President Bashar Assad is facing severe international isolation stemming from his crackdown on an 8-month-old uprising, which the U.N. estimates has killed 3,500 people. The Arab League suspended Damascus on Wednesday and threatened economic sanctions if the violence continues.
Activists said at least nine civilians, including a child, were killed by security forces on Thursday.
“This is all looking very much like a civil war,” Russian Foreign Minister Sergey Lavrov told reporters in Moscow, referring to a pre-dawn attack on Wednesday by the Free Syrian Army, a group of army defectors determined to bring down the regime.
Wednesday’s attack could not be independently confirmed, and the Free Syrian Army released no details about the fighting or possible casualties.
The army defectors reportedly fired machine guns and rockets at an Air Force Intelligence base just outside Damascus — a brazen attack that sent a strong signal the popular uprising could descend into an armed conflict.
Lavrov urged Syrian and opposition forces alike to cease violence and negotiate, but he reserved his harshest words for the opposition.
“It is not a secret that along with the peaceful demonstrators, whose strivings and demands we support, there is more and more participation from groups of armed people who have an entirely different agenda from reform and democracy in Syria,” he said. “Their agenda concerns ethnic and tribal interests, and these people have received and are continuing to receive weapons in growing amounts from neighboring countries, and they don’t particularly hide it.
On Monday, the Russian foreign minister suggested Western countries were exacerbating problems in Syria by inciting the opposition.
Even as Assad was losing allies in quick succession, Russia and China kept up their long-standing ties with Damascus.
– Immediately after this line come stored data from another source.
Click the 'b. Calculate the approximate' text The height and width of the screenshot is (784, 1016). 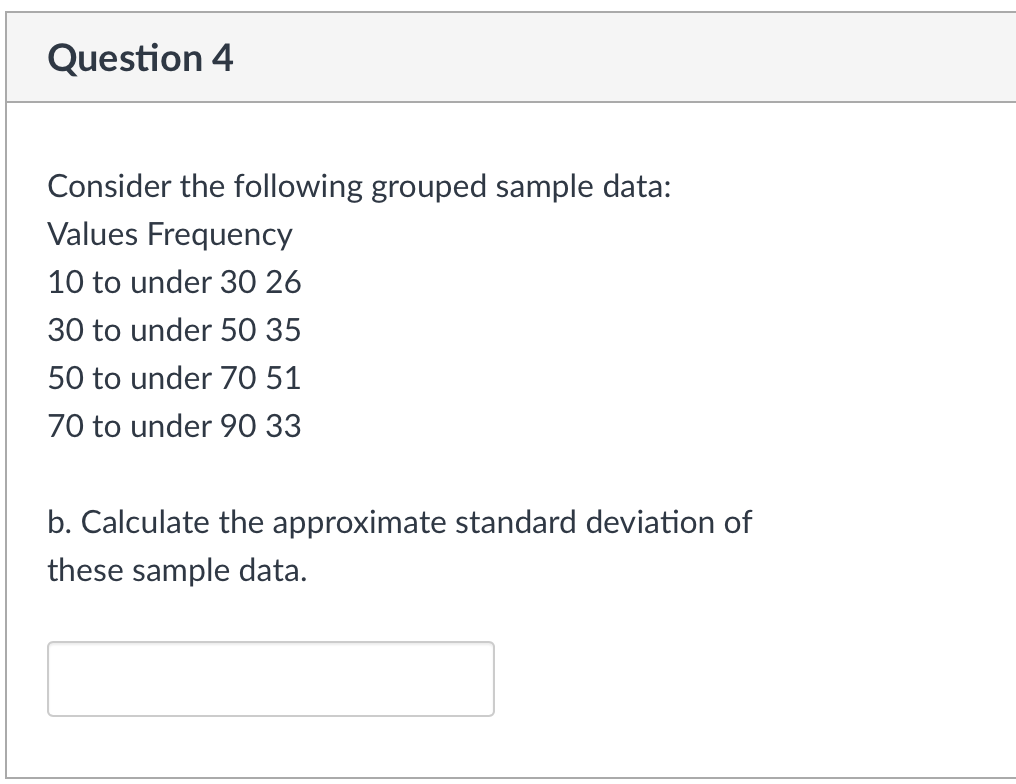247,523
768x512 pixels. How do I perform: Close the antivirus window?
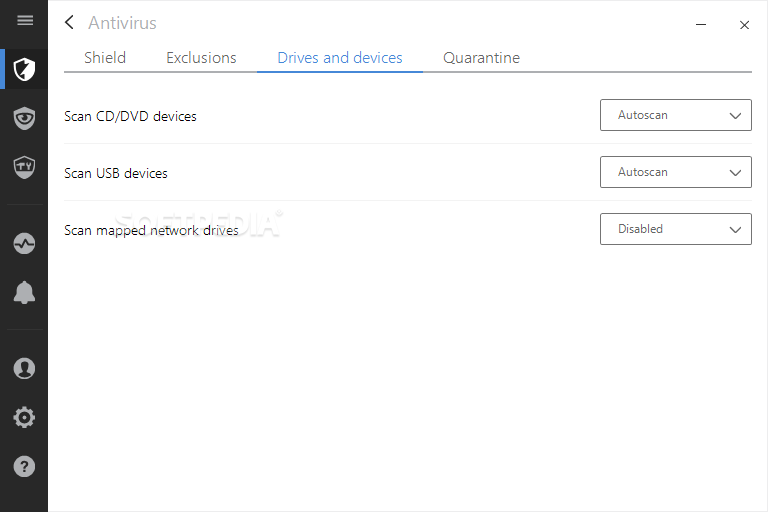pyautogui.click(x=744, y=25)
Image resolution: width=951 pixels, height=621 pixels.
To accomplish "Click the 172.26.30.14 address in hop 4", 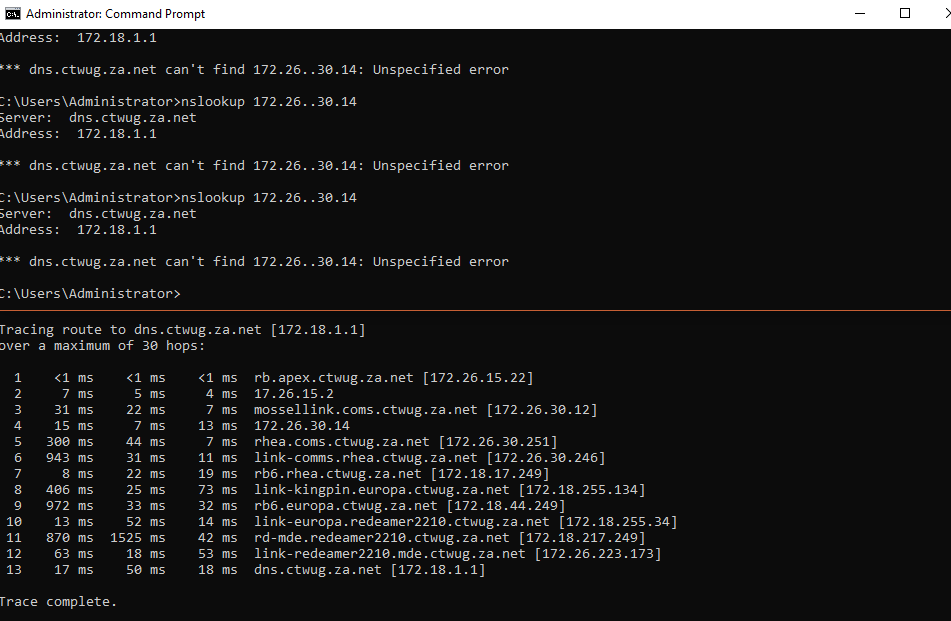I will (301, 426).
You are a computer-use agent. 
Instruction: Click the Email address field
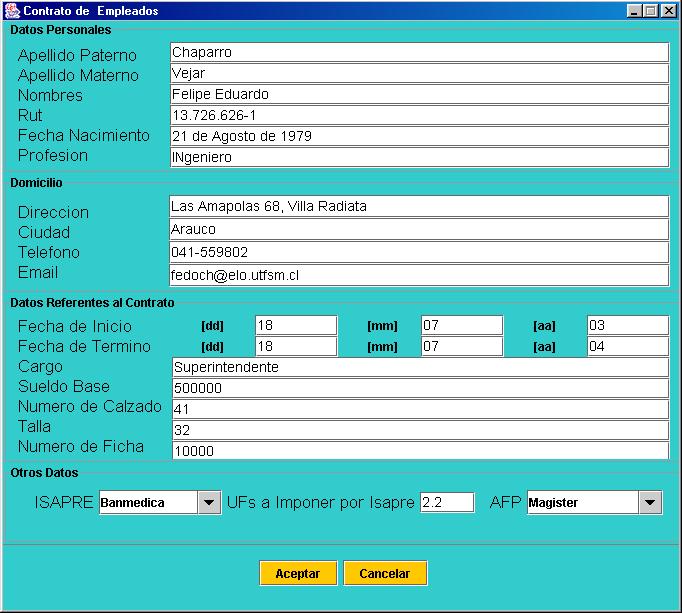pyautogui.click(x=418, y=276)
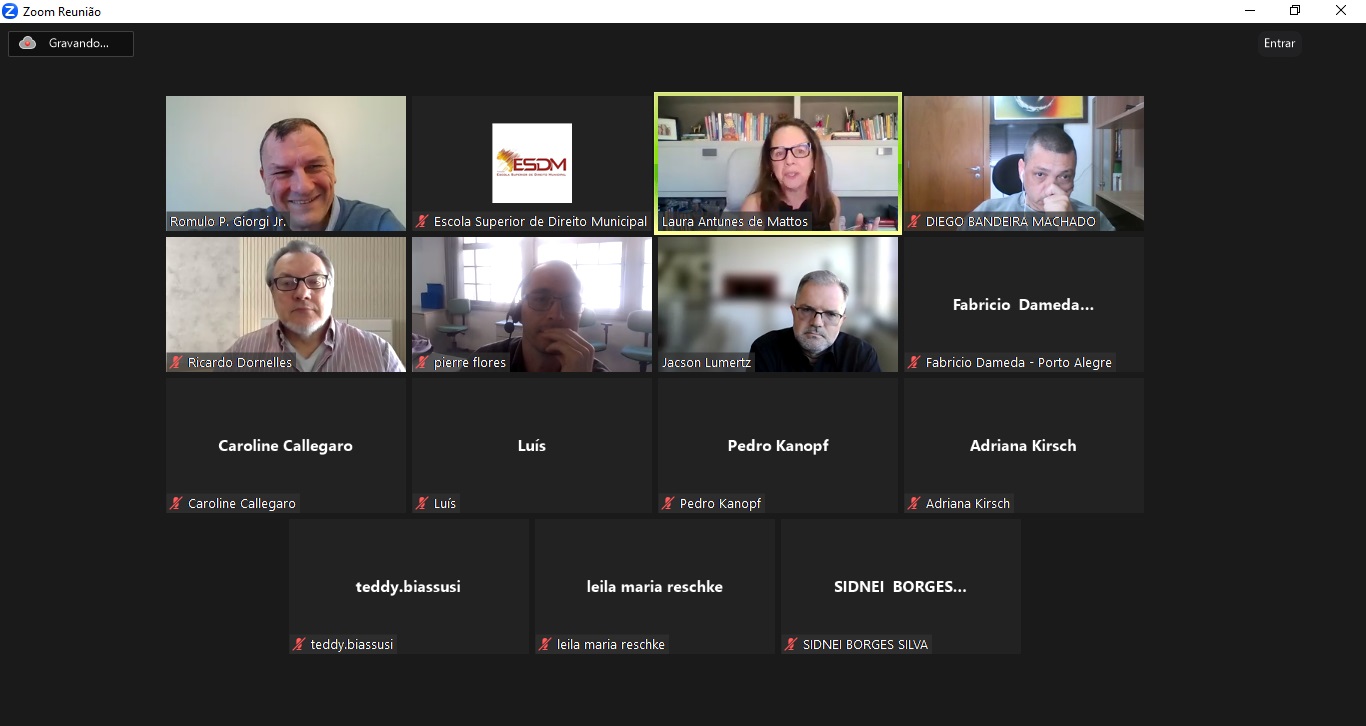Select the Caroline Callegaro participant tile

286,445
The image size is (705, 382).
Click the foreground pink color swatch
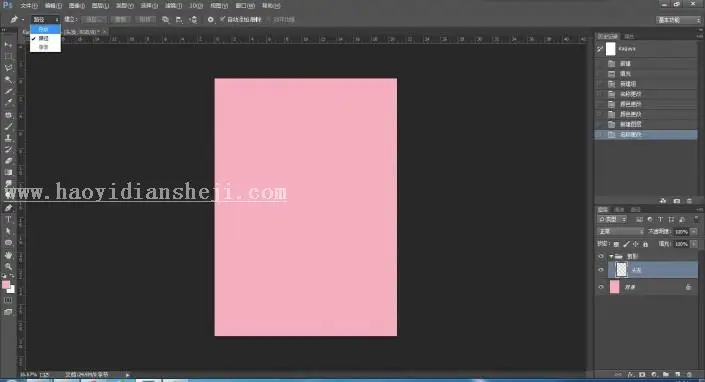pyautogui.click(x=6, y=284)
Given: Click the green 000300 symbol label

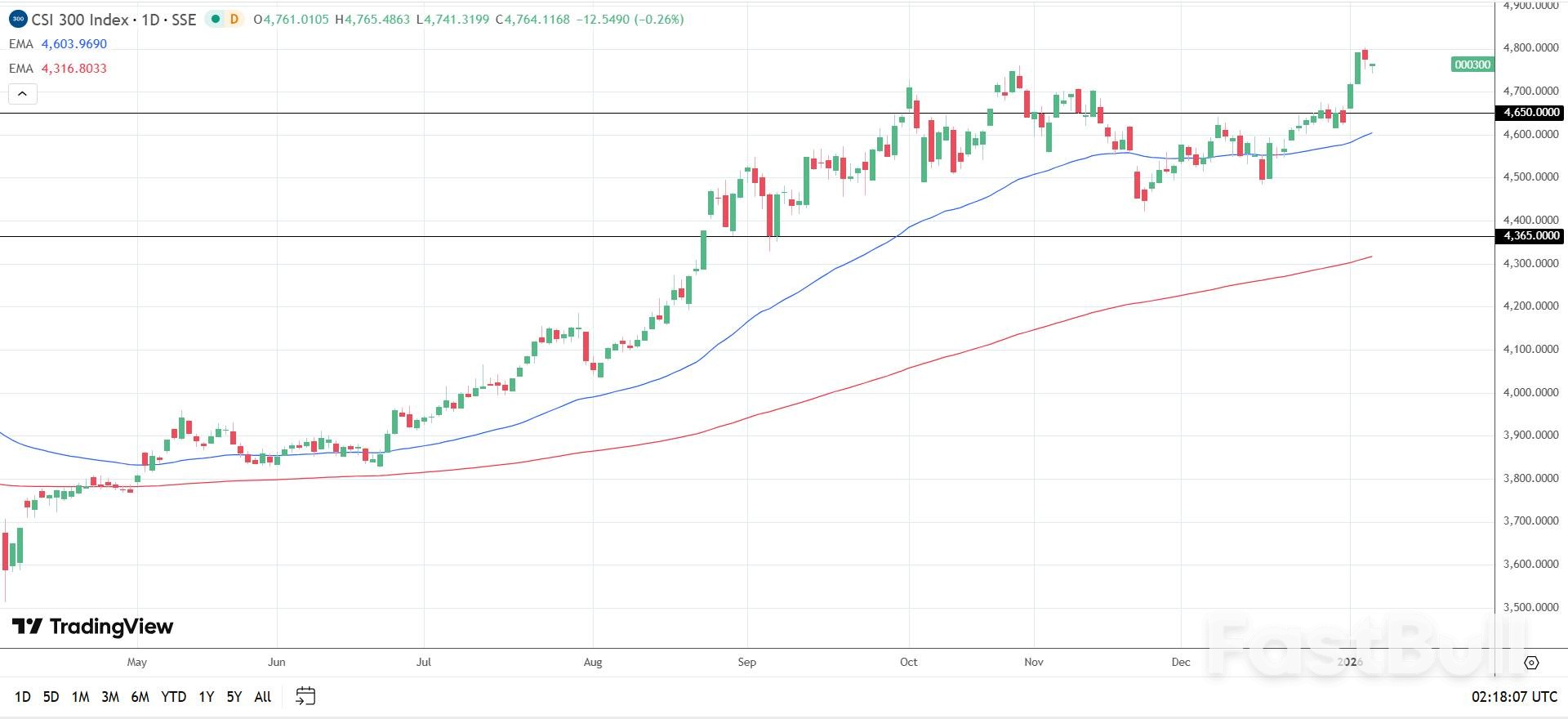Looking at the screenshot, I should coord(1472,65).
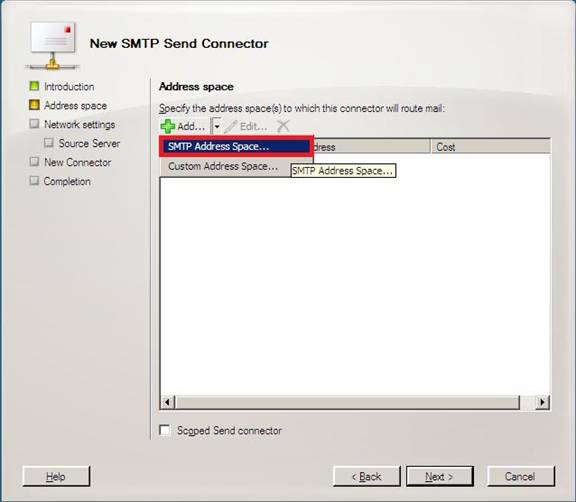Viewport: 576px width, 502px height.
Task: Click the green Introduction step indicator
Action: tap(34, 86)
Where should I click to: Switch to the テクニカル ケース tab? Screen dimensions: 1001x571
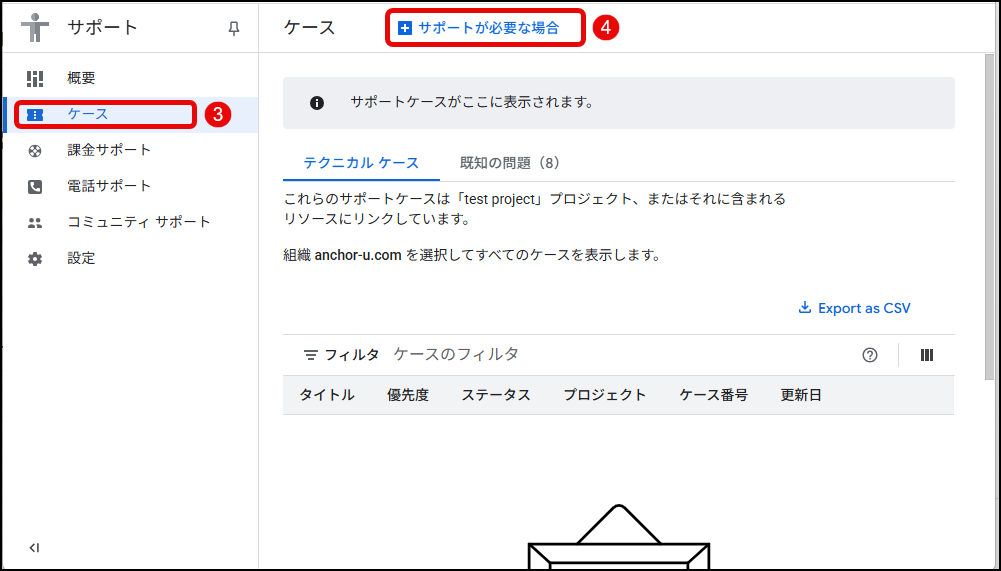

In October they vetoed a U.N. Security Council resolution that threatened sanctions against Syria.
But on Thursday, Chinese Foreign Ministry spokesman Liu Weimin appeared to suggest Beijing might support a resolution in the future.
“It depends on whether these actions will help to resolve the tensions in Syria and facilitate the resolution of disputes through political dialogue,” he said.
He called on both sides in the conflict to work together.